**** Fragment tekstu

Opel Astra J i tajemnicze grzechotanie

Na nasz warsztat trafił Opel Astra J z benzynowym silnikiem 1.4 Turbo A14NEL

Po pierwsze: rozpoznanie problemu.

W samochodzie przy rozruchu na ciepłym silniku pojawiało się bardzo dziwne grzechotanie. Auto z racji małego przebiegu rzędu 50 tyś km wyglądało pod spodem praktycznie jak nowe i ciężko było się spodziewać zużytych podzespołów. Dźwięk było słychać tylko przez około sekundę a potem zanikał. Utrudniało to szukanie źródła hałasu. Ciekawe było także to, że przy zimnym silniku problem nie występował. Do jednej z prób zdemontowaliśmy czujnik położenia pedału sprzęgła aby mieć możliwość odpalenia silnika bez wciskania sprzęgła. Normalnie Astra ma zabezpieczenie które nie pozwala na rozruch silnika przy puszczonym sprzęgle  Dało to wyraźny efekt pogorszenia się sytuacji. Takie zachowanie jest typowe dla uszkodzonego koła dwumasowego i w tą stronę poszły dalsze poszukiwania. Tym razem pomogła „mądrość internetu”, mając już trop i wpisując odpowiednie hasła w wyszukiwarkę, znaleźliśmy kilka artykułów odnośnie wadliwych kół dwumasowych montowanych w niektórych modelach Opla z silnikami 1.4 Turbo. Dobry warsztat samochodowy nie wstydzi się przyznać, że szuka wiedzy a nie usiłuje zgadywać.

********

▶ [Zestaw zadań]
a: Odpowiedz na podstawie fragmentu na poniższe pytania:
(i) Jaki silnik miał Opel Astra J, który trafił do warsztatu?
(ii) Przez jaki czas było słychać grzechotanie przy rozruchu?
(iii) Który czujnik zdemontowano podczas jednej z prób?
b: Wypisz jako listę numerowaną wiersze rekordów od ich początku do wiersza zawierającego „Domain sorgulama (277, 360)” włącznie. Pomiń puste wiersze i obrazy.

**** Wykaz danych

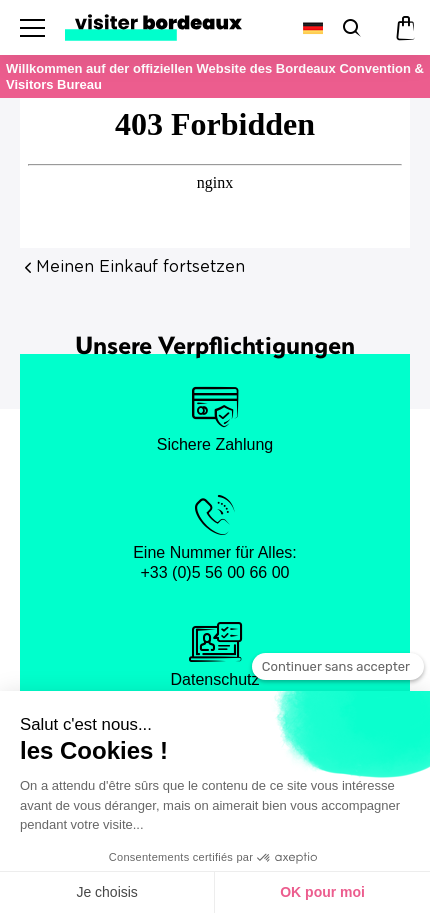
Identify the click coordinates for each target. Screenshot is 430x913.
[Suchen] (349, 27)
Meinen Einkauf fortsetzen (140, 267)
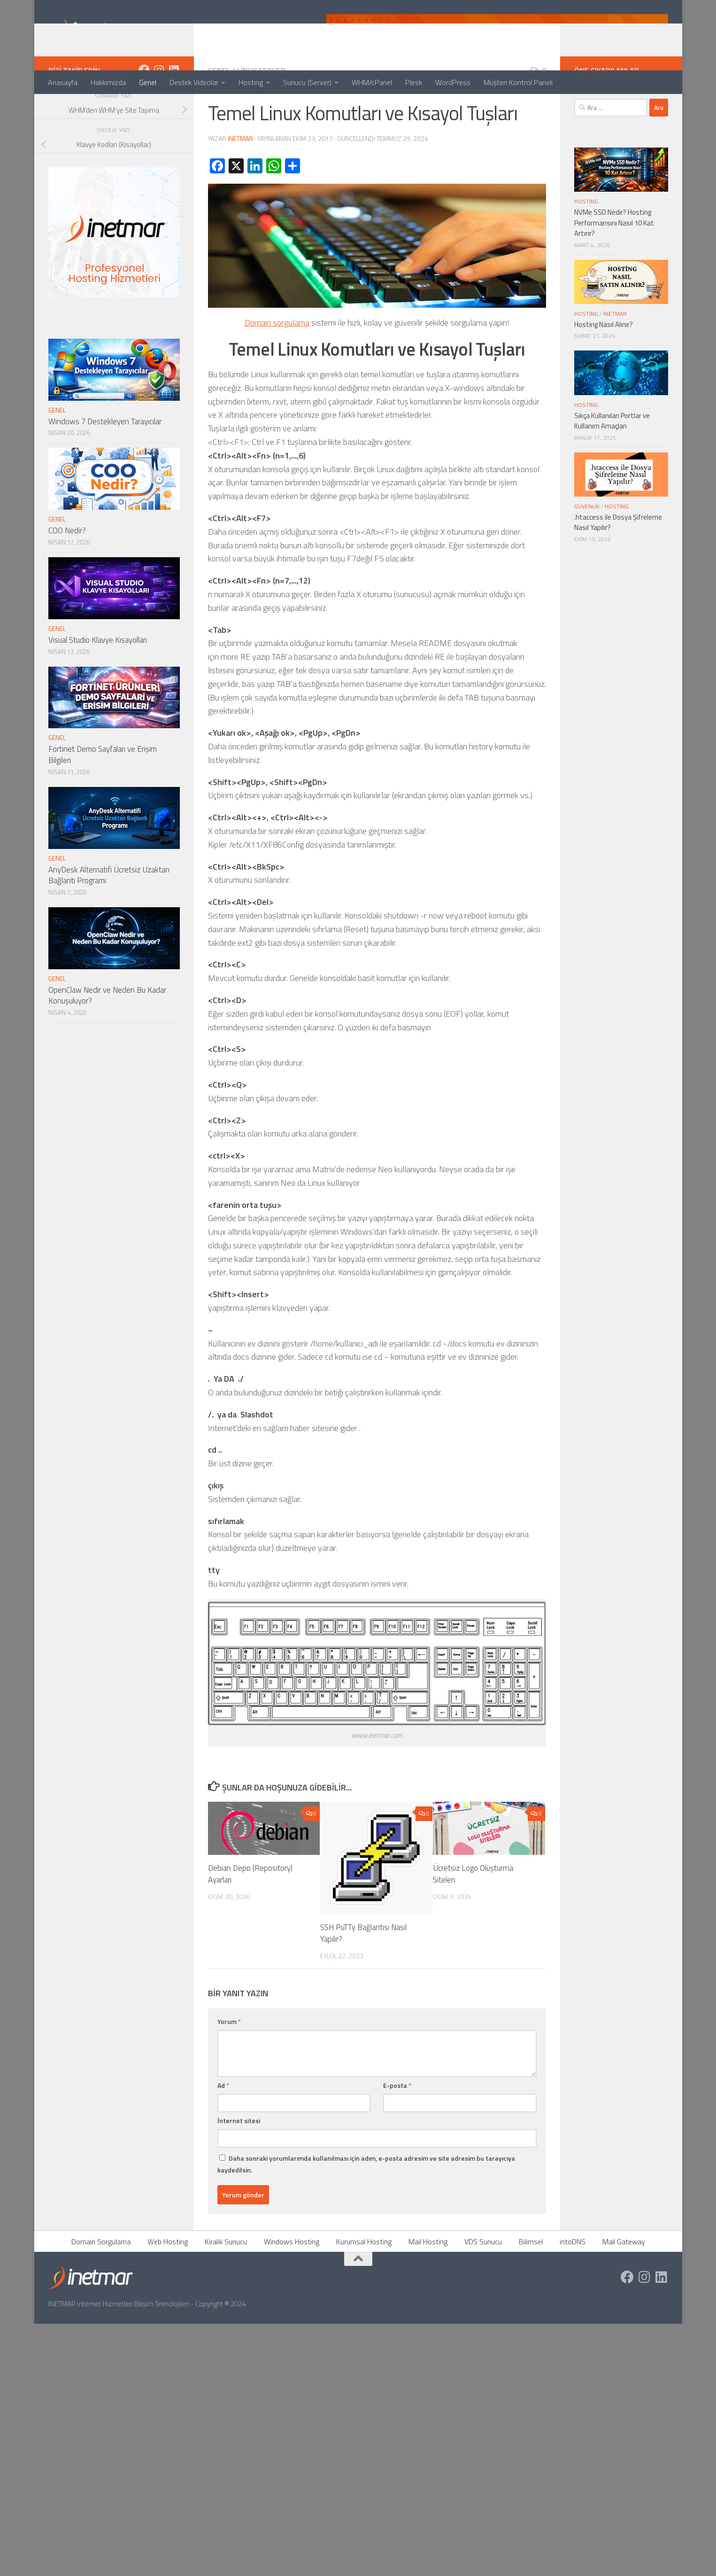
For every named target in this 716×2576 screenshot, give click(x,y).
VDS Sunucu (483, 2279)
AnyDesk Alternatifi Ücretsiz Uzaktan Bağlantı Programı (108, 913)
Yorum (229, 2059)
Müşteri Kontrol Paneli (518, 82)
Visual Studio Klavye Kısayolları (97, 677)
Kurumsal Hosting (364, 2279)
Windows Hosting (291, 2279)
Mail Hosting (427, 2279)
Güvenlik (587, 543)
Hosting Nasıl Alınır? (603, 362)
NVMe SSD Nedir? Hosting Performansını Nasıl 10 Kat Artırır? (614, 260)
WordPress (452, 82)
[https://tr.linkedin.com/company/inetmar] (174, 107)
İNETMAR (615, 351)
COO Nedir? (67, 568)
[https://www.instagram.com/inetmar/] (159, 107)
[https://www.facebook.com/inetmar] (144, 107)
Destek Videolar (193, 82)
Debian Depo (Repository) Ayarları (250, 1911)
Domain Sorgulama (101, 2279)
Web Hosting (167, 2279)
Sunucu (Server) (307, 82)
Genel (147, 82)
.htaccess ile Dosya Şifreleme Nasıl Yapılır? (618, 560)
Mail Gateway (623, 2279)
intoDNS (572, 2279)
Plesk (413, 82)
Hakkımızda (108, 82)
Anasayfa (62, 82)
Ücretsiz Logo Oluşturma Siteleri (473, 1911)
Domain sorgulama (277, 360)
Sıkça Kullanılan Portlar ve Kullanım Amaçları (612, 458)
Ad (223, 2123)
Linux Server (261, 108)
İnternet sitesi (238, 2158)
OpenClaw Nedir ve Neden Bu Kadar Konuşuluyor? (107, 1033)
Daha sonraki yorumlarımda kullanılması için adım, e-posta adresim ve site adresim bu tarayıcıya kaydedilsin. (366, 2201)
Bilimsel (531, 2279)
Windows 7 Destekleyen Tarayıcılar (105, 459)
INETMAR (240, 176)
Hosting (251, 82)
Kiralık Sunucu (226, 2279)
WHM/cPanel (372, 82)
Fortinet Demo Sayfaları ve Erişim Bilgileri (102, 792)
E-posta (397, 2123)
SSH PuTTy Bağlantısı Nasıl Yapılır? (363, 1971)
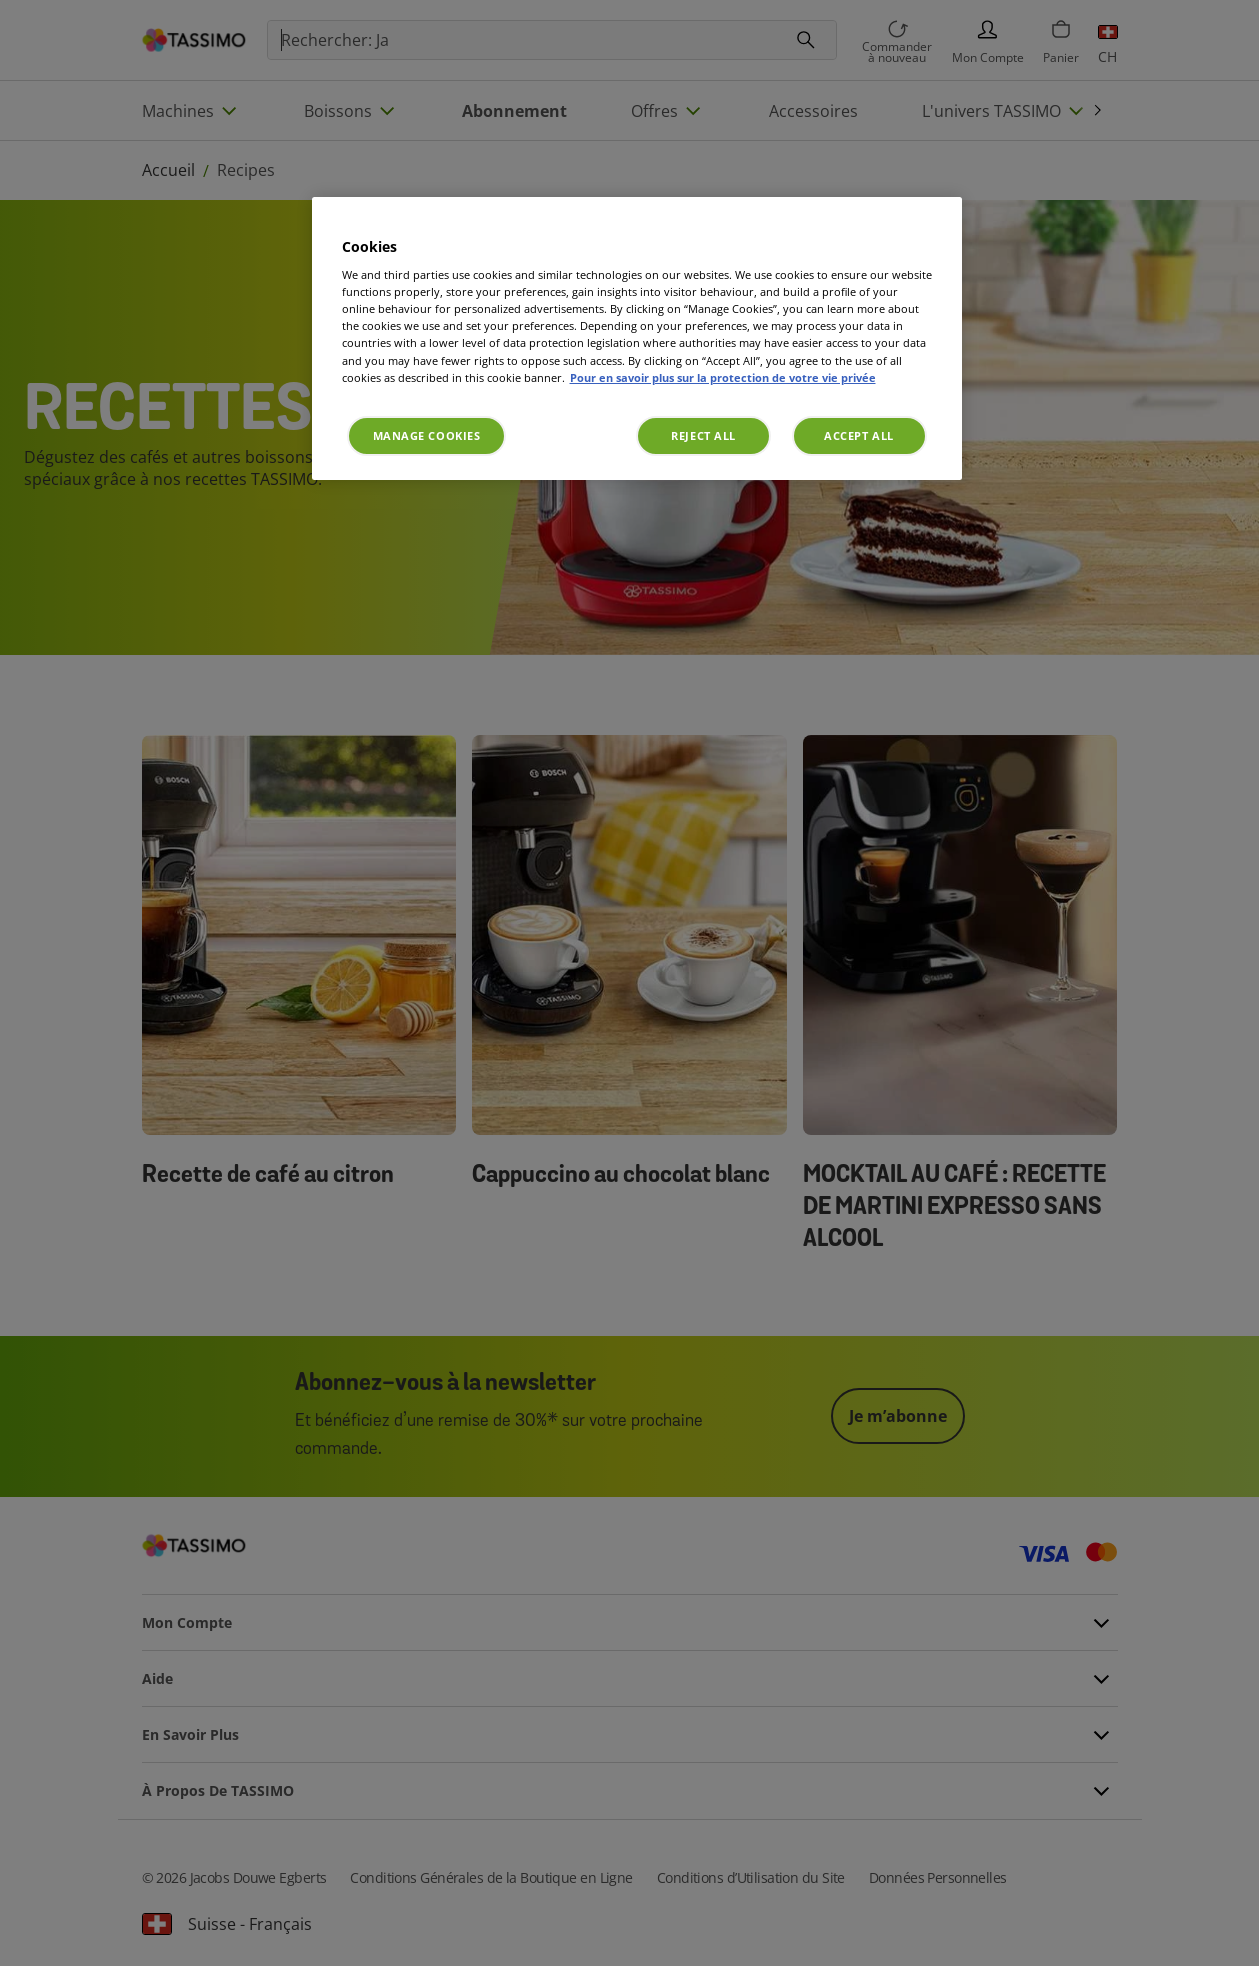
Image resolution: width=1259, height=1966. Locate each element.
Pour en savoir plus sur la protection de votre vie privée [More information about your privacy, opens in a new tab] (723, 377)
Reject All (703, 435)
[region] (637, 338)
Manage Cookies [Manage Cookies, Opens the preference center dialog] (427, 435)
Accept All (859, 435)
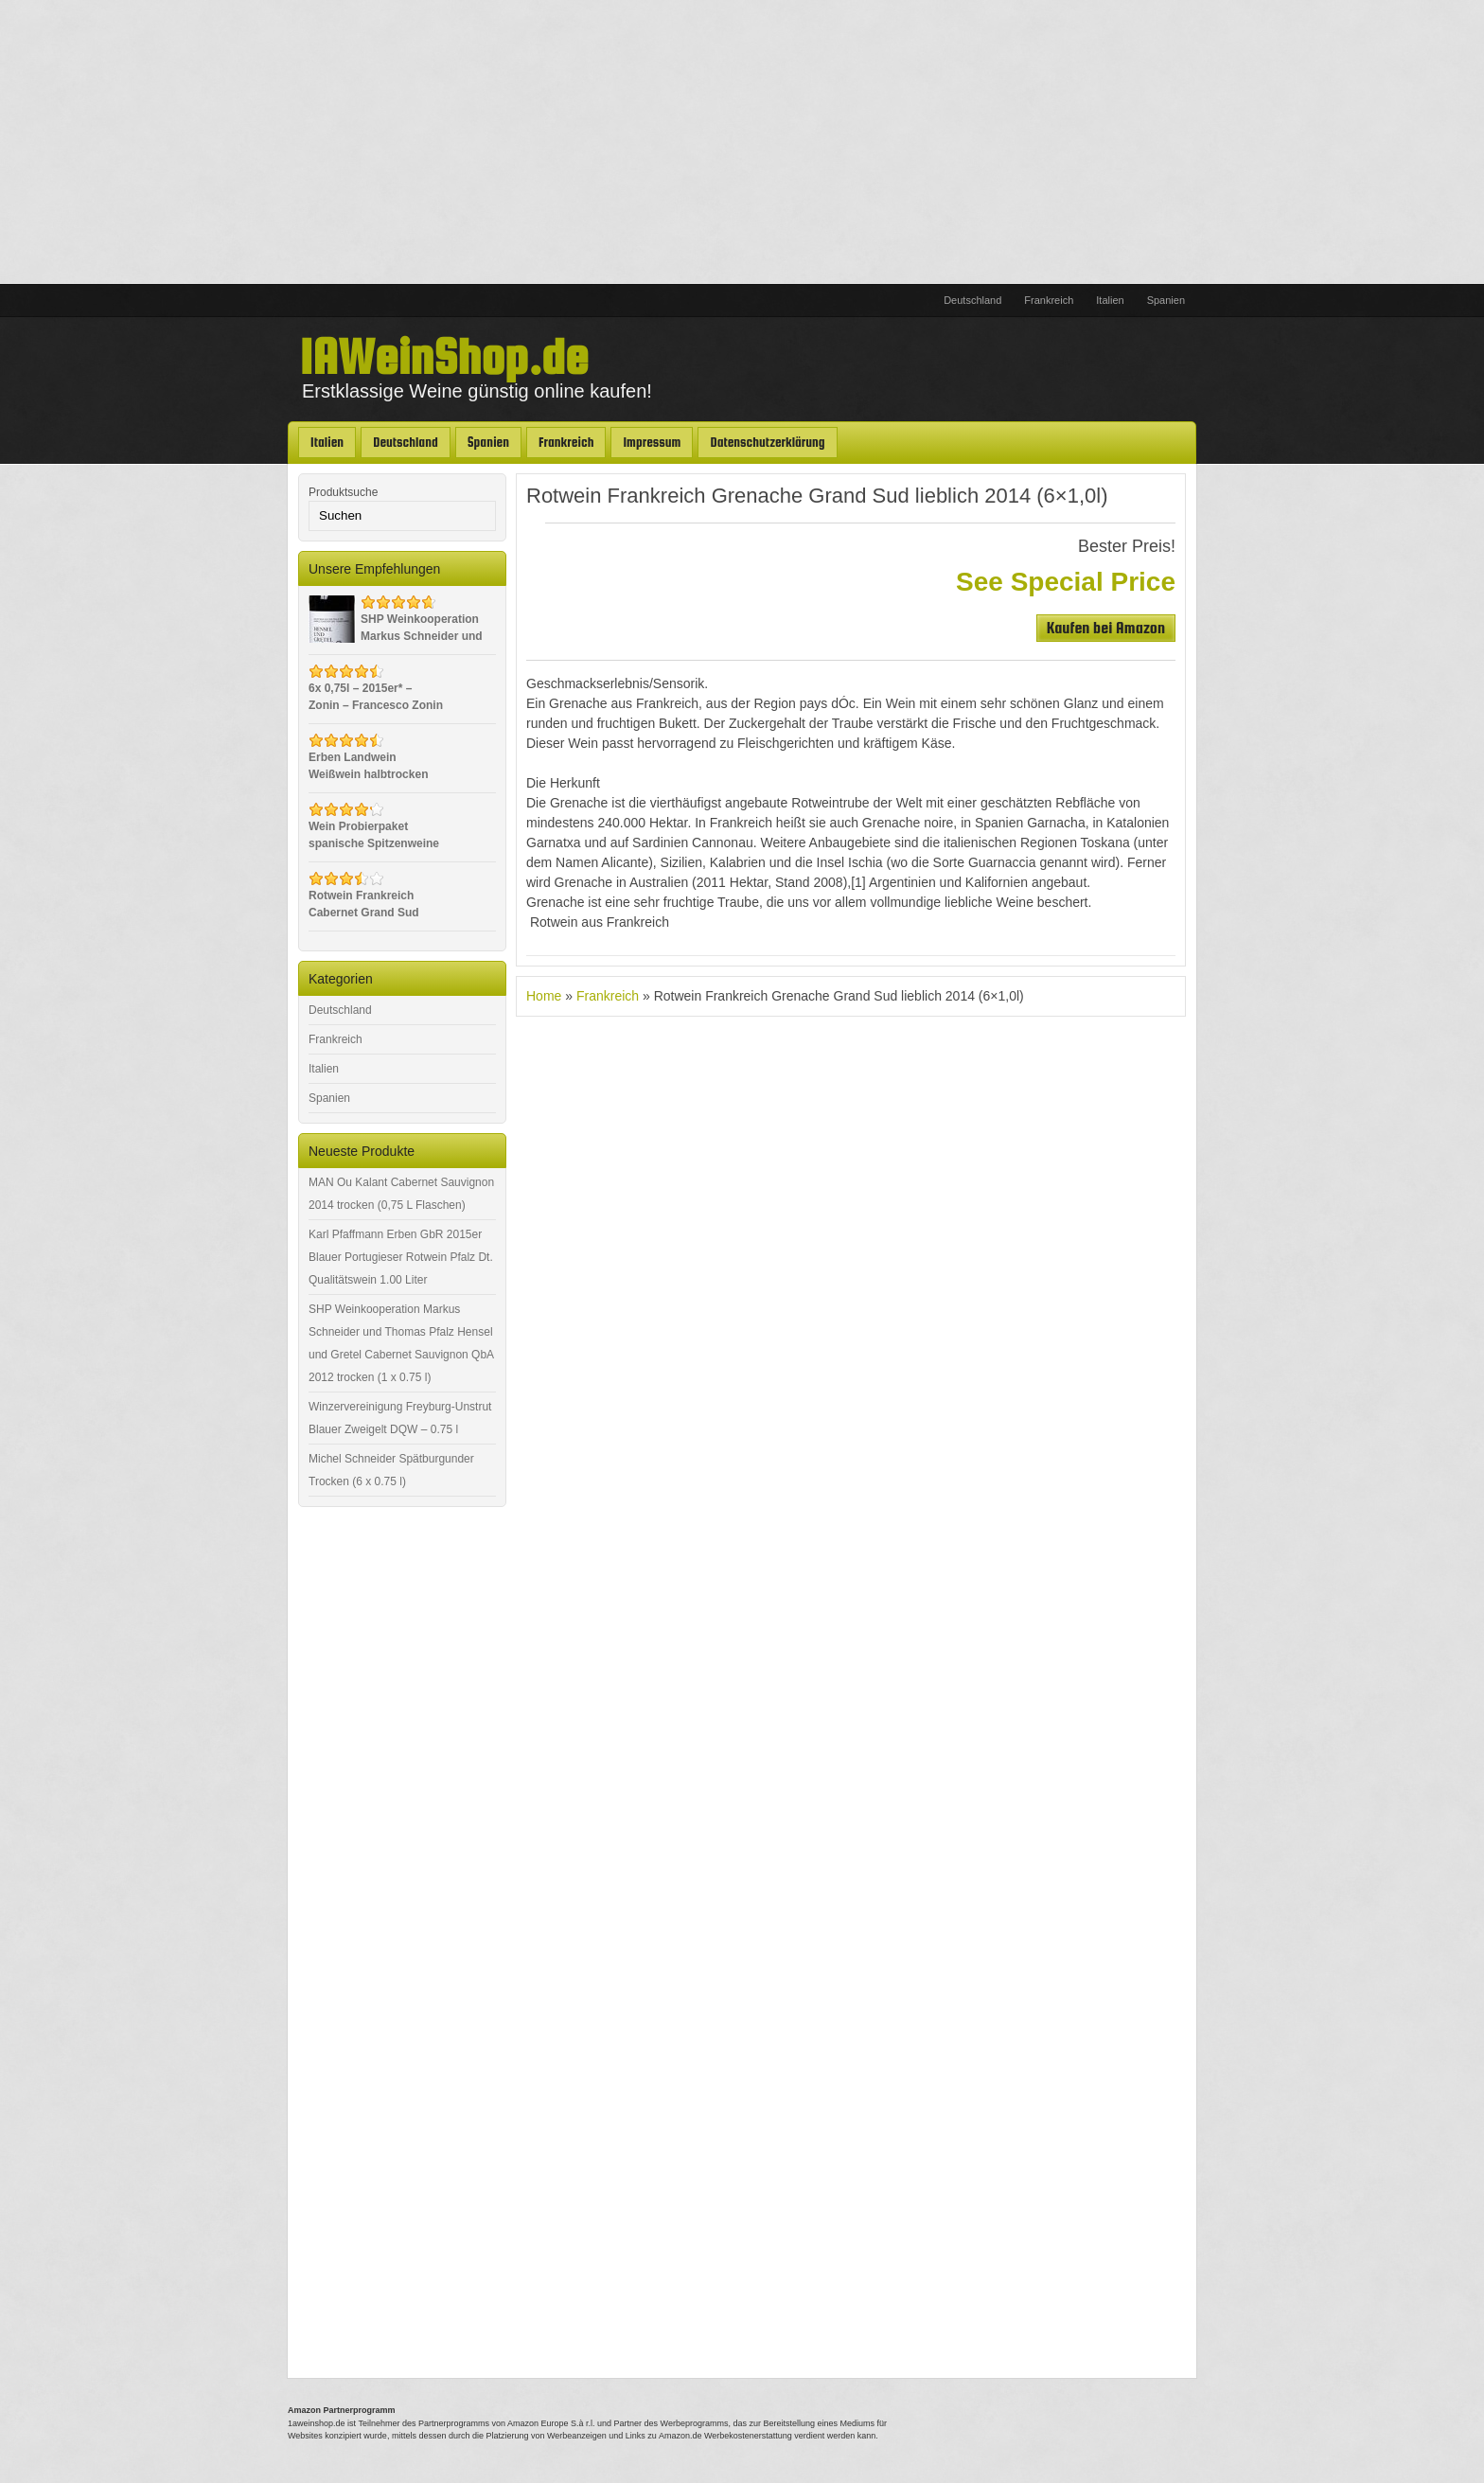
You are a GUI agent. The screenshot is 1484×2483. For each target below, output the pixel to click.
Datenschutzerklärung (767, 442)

********

▶ [Rozwiązania zadań]
a:
(i) Benzynowy silnik 1.4 Turbo A14NEL.
(ii) Około sekundy.
(iii) Czujnik położenia pedału sprzęgła.

b:
1. Identify the click coordinates for each target. Screenshot is 430x913.
2. [Suchen] (349, 27)
3. Meinen Einkauf fortsetzen (140, 267)
4. For every named target in this 716×2576 screenshot, give click(x,y).
5. VDS Sunucu (483, 2279)
6. AnyDesk Alternatifi Ücretsiz Uzaktan Bağlantı Programı (108, 913)
7. Yorum (229, 2059)
8. Müşteri Kontrol Paneli (518, 82)
9. Visual Studio Klavye Kısayolları (97, 677)
10. Kurumsal Hosting (364, 2279)
11. Windows Hosting (291, 2279)
12. Mail Hosting (427, 2279)
13. Güvenlik (587, 543)
14. Hosting Nasıl Alınır? (603, 362)
15. NVMe SSD Nedir? Hosting Performansını Nasıl 10 Kat Artırır? (614, 260)
16. WordPress (452, 82)
17. [https://tr.linkedin.com/company/inetmar] (174, 107)
18. İNETMAR (615, 351)
19. COO Nedir? (67, 568)
20. [https://www.instagram.com/inetmar/] (159, 107)
21. [https://www.facebook.com/inetmar] (144, 107)
22. Destek Videolar (193, 82)
23. Debian Depo (Repository) Ayarları (250, 1911)
24. Domain Sorgulama (101, 2279)
25. Web Hosting (167, 2279)
26. Sunucu (Server) (307, 82)
27. Genel (147, 82)
28. .htaccess ile Dosya Şifreleme Nasıl Yapılır? (618, 560)
29. Mail Gateway (623, 2279)
30. intoDNS (572, 2279)
31. Plesk (413, 82)
32. Hakkımızda (108, 82)
33. Anasayfa (62, 82)
34. Ücretsiz Logo Oluşturma Siteleri (473, 1911)
35. Domain sorgulama (277, 360)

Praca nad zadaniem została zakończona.